A principal preocupação está relacionada com a distância de cerca de 15 quilómetros entre a nova zona de reassentamento e infra-estruturas sociais essenciais, como escolas, unidades sanitárias e mercados, um cenário que, segundo os residentes, poderá agravar as condições de vida e dificultar o acesso a serviços básicos.

Os moradores denunciam ainda o incumprimento de promessas feitas durante a primeira ronda de consultas públicas, alegando que várias das suas preocupações não foram consideradas pelas autoridades, o que aumenta o clima de desconfiança e insatisfação.

Caso as exigências não sejam atendidas, a população promete boicotar o arranque da obra, avaliada em cerca de 500 milhões de dólares. O projecto deverá afectar aproximadamente 524 famílias nas duas margens do rio Licungo, levantando a necessidade de soluções sustentáveis e dignas para os reassentados.

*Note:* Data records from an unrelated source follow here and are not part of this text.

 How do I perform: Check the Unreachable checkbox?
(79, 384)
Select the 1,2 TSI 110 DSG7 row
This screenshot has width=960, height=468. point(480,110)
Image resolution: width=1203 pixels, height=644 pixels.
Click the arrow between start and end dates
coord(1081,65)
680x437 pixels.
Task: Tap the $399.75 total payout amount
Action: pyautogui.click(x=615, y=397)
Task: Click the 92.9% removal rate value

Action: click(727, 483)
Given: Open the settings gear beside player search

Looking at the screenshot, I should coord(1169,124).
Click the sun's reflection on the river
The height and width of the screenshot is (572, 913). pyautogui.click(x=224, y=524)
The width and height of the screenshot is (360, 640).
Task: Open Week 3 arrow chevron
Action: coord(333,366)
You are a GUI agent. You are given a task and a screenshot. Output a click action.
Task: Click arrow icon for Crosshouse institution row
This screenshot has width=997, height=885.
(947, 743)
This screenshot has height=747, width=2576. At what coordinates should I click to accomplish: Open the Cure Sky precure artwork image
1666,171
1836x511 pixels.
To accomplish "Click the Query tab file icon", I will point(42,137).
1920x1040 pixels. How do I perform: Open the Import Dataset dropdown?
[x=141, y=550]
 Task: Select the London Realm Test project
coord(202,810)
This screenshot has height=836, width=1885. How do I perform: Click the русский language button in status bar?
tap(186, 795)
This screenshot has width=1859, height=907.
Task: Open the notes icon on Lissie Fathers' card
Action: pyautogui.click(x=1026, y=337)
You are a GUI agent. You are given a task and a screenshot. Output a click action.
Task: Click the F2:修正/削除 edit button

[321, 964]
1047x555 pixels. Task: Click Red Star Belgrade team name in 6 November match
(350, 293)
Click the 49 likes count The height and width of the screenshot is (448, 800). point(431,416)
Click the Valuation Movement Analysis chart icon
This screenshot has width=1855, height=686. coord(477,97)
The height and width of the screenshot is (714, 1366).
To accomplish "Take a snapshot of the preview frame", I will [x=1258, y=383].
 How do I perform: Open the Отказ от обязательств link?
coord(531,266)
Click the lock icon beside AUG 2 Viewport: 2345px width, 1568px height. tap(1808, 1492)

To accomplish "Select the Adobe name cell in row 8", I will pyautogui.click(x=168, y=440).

Durante o encontro, o Ministro da Planificação e Desenvolvimento, Salimo Valá, defendeu que o processo deve garantir justiça social e respeito pelas condições reais das famílias, assegurando que o desenvolvimento não comprometa os meios de subsistência das comunidades.

A construção da ponte e da Estrada Circular de Mocuba é vista pelo Governo como estratégica para impulsionar a economia nacional, facilitando o escoamento da produção agrícola e melhorando a ligação aos mercados.